Table 7-2. Internal states

StateTimeout value
NONE30 minutes
ESTABLISHED5 days
SYN_SENT2 minutes
SYN_RECV60 seconds
FIN_WAIT2 minutes
TIME_WAIT2 minutes
CLOSE10 seconds
CLOSE_WAIT12 hours
LAST_ACK30 seconds
LISTEN>2 minutes

These values are most definitely not absolute. They may change with kernel revisions, and they may also be changed via the proc file-system in the /proc/sys/net/ipv4/netfilter/ip_ct_tcp_* variables. The default values should, however, be fairly well established in practice. These values are set in seconds. Early versions of the patch used jiffies (which was a bug).

Note

Also note that the User-land side of the state machine does not look at TCP flags (i.e., RST, ACK, and SYN are flags) set in the TCP packets. This is generally bad, since you may want to allow packets in the NEW state to get through the firewall, but when you specify the NEW flag, you will in most cases mean SYN packets.

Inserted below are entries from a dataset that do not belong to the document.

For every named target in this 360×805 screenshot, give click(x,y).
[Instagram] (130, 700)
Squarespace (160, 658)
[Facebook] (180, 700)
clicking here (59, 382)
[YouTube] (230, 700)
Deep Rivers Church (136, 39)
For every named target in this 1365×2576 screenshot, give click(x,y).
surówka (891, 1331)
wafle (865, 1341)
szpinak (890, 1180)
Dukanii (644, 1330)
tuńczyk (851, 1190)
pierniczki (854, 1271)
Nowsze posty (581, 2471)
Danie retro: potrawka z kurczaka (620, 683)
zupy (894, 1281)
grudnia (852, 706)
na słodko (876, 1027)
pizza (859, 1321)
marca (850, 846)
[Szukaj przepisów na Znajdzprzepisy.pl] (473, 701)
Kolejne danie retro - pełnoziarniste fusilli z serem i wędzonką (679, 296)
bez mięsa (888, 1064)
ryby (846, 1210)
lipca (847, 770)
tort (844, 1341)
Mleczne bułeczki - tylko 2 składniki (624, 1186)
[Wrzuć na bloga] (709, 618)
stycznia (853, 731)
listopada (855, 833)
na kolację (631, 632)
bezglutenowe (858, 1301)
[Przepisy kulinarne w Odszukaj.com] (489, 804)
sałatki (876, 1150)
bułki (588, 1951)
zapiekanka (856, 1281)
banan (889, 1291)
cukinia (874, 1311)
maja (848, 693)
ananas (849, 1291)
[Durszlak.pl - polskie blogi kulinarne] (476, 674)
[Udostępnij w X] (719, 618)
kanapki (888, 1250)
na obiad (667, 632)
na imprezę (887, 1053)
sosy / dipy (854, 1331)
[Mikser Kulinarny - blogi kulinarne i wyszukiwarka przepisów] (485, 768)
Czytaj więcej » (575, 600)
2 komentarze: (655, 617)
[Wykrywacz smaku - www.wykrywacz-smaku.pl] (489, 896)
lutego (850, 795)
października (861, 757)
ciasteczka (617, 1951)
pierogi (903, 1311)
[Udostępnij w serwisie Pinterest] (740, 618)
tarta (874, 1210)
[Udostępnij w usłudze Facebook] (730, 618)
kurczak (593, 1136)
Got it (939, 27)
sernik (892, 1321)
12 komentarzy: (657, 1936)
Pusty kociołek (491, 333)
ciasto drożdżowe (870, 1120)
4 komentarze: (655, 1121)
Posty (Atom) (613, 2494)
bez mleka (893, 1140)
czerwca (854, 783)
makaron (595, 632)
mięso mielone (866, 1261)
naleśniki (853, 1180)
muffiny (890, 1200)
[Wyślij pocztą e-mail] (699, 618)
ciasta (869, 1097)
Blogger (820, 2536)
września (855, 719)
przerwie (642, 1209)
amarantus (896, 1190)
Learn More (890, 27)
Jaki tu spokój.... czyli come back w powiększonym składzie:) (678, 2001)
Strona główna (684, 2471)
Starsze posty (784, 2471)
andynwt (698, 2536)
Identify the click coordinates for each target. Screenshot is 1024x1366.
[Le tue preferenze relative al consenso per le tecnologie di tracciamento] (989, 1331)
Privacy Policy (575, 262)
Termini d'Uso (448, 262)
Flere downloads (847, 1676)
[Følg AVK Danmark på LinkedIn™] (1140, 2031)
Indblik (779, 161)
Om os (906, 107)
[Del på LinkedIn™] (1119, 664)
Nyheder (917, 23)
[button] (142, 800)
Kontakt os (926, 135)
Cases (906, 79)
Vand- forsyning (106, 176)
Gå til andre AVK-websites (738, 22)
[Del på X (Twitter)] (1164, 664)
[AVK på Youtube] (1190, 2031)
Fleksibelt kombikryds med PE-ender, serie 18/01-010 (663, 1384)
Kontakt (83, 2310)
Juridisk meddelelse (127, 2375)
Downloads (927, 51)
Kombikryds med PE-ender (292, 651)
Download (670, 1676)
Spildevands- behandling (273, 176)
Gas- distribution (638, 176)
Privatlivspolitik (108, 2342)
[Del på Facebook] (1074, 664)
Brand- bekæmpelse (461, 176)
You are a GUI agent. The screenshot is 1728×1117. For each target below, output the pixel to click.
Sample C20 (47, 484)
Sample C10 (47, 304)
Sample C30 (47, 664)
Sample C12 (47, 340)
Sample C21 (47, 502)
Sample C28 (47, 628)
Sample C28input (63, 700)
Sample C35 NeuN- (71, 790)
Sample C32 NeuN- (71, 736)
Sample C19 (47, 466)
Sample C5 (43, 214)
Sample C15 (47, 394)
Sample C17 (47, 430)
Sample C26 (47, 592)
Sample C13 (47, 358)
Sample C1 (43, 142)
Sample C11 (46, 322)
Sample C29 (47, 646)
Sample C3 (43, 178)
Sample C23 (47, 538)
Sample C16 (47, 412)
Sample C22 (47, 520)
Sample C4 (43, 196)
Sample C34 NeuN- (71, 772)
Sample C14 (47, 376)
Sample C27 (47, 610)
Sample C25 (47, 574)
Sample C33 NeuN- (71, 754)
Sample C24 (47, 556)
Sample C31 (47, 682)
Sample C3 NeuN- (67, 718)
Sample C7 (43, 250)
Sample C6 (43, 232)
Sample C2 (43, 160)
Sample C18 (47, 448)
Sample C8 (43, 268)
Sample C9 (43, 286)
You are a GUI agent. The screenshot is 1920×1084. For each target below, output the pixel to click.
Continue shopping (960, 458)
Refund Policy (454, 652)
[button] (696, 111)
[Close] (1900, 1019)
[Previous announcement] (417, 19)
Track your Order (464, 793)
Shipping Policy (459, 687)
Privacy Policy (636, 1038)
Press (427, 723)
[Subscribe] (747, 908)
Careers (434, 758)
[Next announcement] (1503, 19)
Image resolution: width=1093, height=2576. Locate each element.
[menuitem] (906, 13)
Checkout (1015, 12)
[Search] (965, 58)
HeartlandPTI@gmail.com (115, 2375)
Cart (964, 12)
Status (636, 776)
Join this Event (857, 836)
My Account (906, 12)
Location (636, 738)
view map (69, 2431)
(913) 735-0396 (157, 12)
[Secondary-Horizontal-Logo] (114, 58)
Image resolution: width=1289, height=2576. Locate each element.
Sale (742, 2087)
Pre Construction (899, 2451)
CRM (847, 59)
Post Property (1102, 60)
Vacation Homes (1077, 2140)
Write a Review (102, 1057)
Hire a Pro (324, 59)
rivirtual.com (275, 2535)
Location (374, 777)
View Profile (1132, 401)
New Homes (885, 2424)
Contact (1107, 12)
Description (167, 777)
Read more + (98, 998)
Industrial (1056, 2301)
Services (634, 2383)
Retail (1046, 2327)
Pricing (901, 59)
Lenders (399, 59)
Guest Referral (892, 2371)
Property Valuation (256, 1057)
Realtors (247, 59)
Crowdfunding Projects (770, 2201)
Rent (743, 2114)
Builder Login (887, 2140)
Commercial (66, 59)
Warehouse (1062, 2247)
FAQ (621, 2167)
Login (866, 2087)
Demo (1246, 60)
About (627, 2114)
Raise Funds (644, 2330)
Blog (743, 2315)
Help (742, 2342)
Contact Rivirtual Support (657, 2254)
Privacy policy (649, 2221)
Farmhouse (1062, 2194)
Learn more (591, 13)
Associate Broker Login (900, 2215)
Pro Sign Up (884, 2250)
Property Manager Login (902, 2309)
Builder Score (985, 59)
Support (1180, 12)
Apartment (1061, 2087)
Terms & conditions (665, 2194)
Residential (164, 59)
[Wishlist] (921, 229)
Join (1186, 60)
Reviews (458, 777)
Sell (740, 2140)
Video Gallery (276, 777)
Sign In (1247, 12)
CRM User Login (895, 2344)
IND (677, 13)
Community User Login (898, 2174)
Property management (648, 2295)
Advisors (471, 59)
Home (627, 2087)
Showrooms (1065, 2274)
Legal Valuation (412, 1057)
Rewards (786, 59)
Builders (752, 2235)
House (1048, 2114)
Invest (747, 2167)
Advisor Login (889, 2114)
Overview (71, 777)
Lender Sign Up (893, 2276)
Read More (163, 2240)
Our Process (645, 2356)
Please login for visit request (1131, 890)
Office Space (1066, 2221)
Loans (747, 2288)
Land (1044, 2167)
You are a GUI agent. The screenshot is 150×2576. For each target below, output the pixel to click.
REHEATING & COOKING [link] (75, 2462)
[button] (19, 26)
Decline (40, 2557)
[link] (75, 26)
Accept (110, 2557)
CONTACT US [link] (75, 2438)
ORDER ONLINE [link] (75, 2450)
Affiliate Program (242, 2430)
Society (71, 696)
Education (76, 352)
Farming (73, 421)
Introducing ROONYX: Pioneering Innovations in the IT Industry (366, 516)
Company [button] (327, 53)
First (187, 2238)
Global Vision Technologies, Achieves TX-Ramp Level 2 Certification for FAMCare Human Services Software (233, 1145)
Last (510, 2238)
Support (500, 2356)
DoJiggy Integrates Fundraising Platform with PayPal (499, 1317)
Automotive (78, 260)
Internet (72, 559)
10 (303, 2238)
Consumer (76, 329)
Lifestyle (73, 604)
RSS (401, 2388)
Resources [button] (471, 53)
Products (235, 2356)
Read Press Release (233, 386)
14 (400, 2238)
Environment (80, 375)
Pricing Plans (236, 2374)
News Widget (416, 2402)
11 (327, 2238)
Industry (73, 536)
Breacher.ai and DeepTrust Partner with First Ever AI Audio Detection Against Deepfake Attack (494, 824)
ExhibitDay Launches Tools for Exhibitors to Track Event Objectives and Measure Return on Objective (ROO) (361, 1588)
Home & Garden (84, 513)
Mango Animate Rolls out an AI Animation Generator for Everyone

This is not what happens with the current state implementation; instead, even a packet with no bit set or an ACK flag, will count as NEW. This can be used for redundant firewalling and so on, but it is generally extremely bad on your home network, where you only have a single firewall. To get around this behavior, you could use the command explained in the State NEW packets but no SYN bit set section of the Common problems and questions appendix. Another way is to install the tcp-window-tracking extension from patch-o-matic, and set the /proc/sys/net/ipv4/netfilter/ip_conntrack_tcp_loose to zero, which will make the firewall drop all NEW packets with anything but the SYN flag set.